John Powell carried out an update in 2010 of previous woodland valuation work, conducted by Paul Selman (now at University of Sheffield) and John Powell, for the Forestry Commission (East of England Conservancy). The project updated the Woodland Wealth 2003 study, which estimated the values of woodland and forests in the East of England Region. The project involved exploration of relevant literature from 2002-2010 and updated the woodland values from 2003 based on new information and in some cases using alternative approaches to measuring benefits. The work also explored the reasons for differences between the 2010 and 2003 valuations.
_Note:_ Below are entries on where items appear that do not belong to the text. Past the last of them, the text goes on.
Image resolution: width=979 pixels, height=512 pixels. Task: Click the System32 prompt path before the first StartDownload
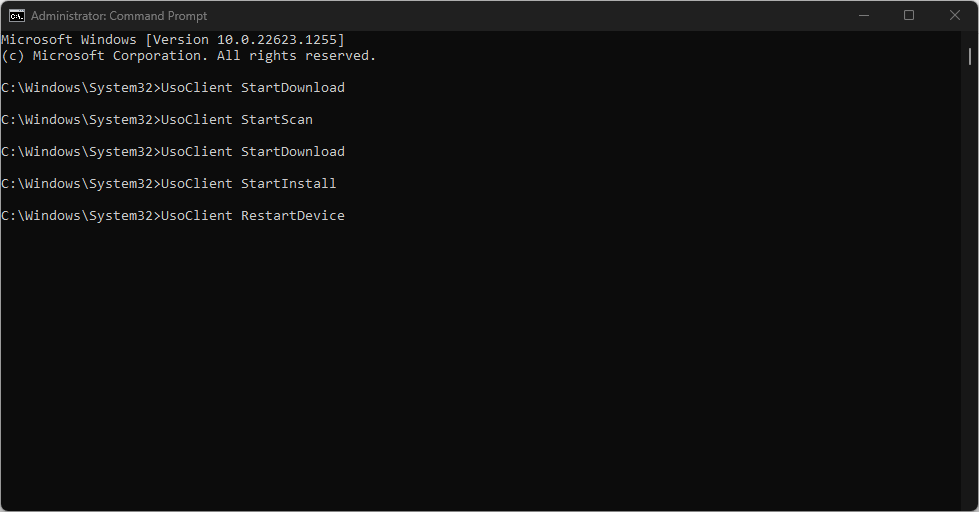[78, 88]
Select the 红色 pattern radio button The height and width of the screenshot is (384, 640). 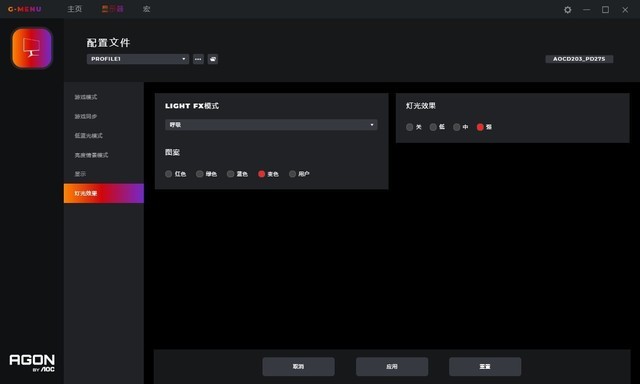pos(169,174)
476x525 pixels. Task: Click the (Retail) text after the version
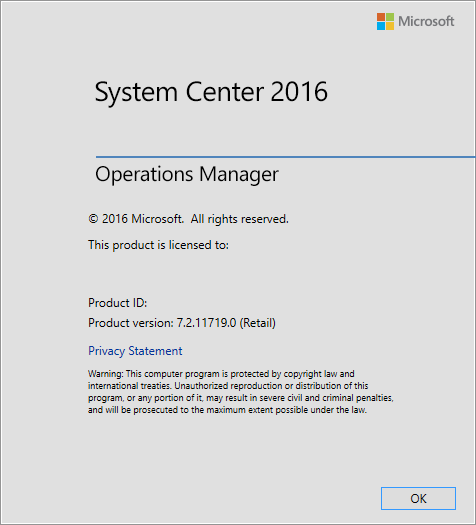point(258,323)
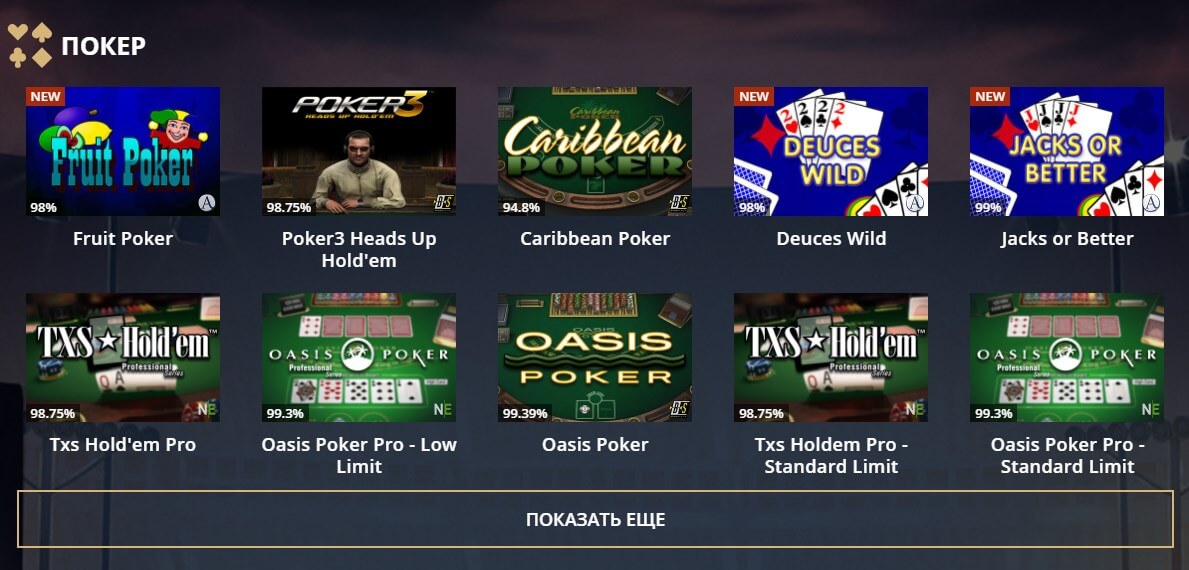Open the Fruit Poker game thumbnail

tap(123, 151)
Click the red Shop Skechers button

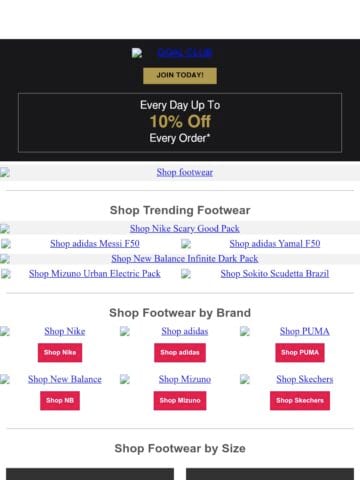point(300,401)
Overall current annual woodland wealth for the region was estimated to lie in the range £4.088 to £5.06 billion with a mid-point value of £4.609 billion/year, which represents a large difference from the £680 million estimated for the region in 2003 (if 2003 values are updated to 2010 through use of an inflation calculator the 2003 woodland wealth would be approximately £801 million). The underlying cause was found to be the addition of present value carbon sequestration measures for the region which were not fully included in the 2003 study as there was a lack of certainty about the carbon stock of woodland, and about valuing the impacts of carbon based emissions at that time.   Exploration of values other than carbon sequestration revealed current ‘wealth’ estimates for 2010 ranging from £964 million to £1.475 billion. These values represent the annual level of wealth generated by forest and woodland each year. Much of the increase from 2003 is due to inflation and was attributed to changes in the value estimates of different sources of woodland wealth. Woodland values were separately estimated for the following:  • recreation and tourism • housing and industry  • field sports • education  • biodiversity • carbon sequestration  • landscape • water and air quality  • health • market values (e.g. for timber).   The estimated values for recreation, biodiversity, landscape and health impacts were felt to be more secure than those estimated in 2003, although there were still difficulties in estimating some values. For example, health benefits measured as costs avoided are sensitive to assumptions about the number of households potentially affected by specific diseases, education benefits are based on simplistic calculations of costs avoided, rather than some measure of the educational value of woodland in society, and measures of water and air quality are incomplete with many potential benefits (e.g. soil conservation, groundwater quality) missing, or inadequately estimated (e.g. flood mitigation).